■ **Exercise aim**: Word for word, restate every record.

■ **Collected data**:
.....

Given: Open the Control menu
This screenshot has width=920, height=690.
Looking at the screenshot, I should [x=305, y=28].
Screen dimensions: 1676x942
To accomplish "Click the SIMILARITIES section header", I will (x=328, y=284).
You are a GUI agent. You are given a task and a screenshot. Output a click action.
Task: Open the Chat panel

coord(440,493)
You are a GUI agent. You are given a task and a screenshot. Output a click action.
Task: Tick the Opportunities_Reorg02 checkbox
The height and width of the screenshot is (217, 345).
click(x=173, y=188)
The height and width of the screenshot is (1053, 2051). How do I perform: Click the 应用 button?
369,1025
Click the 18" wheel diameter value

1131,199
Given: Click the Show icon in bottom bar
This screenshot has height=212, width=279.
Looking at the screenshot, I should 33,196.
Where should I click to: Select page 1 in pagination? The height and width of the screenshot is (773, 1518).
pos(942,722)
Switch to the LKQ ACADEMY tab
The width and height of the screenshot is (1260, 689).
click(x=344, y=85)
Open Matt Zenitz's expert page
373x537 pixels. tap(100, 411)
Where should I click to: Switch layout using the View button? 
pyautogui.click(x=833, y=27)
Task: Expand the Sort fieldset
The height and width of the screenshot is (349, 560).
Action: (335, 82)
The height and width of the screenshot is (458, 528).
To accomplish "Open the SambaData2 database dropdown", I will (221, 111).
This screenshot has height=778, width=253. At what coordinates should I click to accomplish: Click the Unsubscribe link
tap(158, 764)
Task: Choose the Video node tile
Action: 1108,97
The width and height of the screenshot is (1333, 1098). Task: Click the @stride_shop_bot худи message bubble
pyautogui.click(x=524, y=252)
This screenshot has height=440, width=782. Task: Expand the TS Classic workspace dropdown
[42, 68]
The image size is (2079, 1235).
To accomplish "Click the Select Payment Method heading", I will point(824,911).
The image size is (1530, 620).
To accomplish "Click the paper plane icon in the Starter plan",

.....

■ **Written answer**:
Given: Open the Control menu
This screenshot has width=920, height=690.
Looking at the screenshot, I should [x=305, y=28].
Screen dimensions: 1676x942
To accomplish "Click the SIMILARITIES section header", I will (x=328, y=284).
You are a GUI agent. You are given a task and a screenshot. Output a click action.
Task: Open the Chat panel

coord(440,493)
You are a GUI agent. You are given a task and a screenshot. Output a click action.
Task: Tick the Opportunities_Reorg02 checkbox
The height and width of the screenshot is (217, 345).
click(x=173, y=188)
The height and width of the screenshot is (1053, 2051). How do I perform: Click the 应用 button?
369,1025
Click the 18" wheel diameter value

1131,199
Given: Click the Show icon in bottom bar
This screenshot has height=212, width=279.
Looking at the screenshot, I should 33,196.
Where should I click to: Select page 1 in pagination? The height and width of the screenshot is (773, 1518).
pos(942,722)
Switch to the LKQ ACADEMY tab
The width and height of the screenshot is (1260, 689).
click(x=344, y=85)
Open Matt Zenitz's expert page
373x537 pixels. tap(100, 411)
Where should I click to: Switch layout using the View button? 
pyautogui.click(x=833, y=27)
Task: Expand the Sort fieldset
The height and width of the screenshot is (349, 560).
Action: (335, 82)
The height and width of the screenshot is (458, 528).
To accomplish "Open the SambaData2 database dropdown", I will (221, 111).
This screenshot has height=778, width=253. At what coordinates should I click to accomplish: Click the Unsubscribe link
tap(158, 764)
Task: Choose the Video node tile
Action: 1108,97
The width and height of the screenshot is (1333, 1098). Task: Click the @stride_shop_bot худи message bubble
pyautogui.click(x=524, y=252)
This screenshot has height=440, width=782. Task: Expand the TS Classic workspace dropdown
[42, 68]
The image size is (2079, 1235).
To accomplish "Click the Select Payment Method heading", I will point(824,911).
The image size is (1530, 620).
To accomplish "Click the paper plane icon in the Starter plan",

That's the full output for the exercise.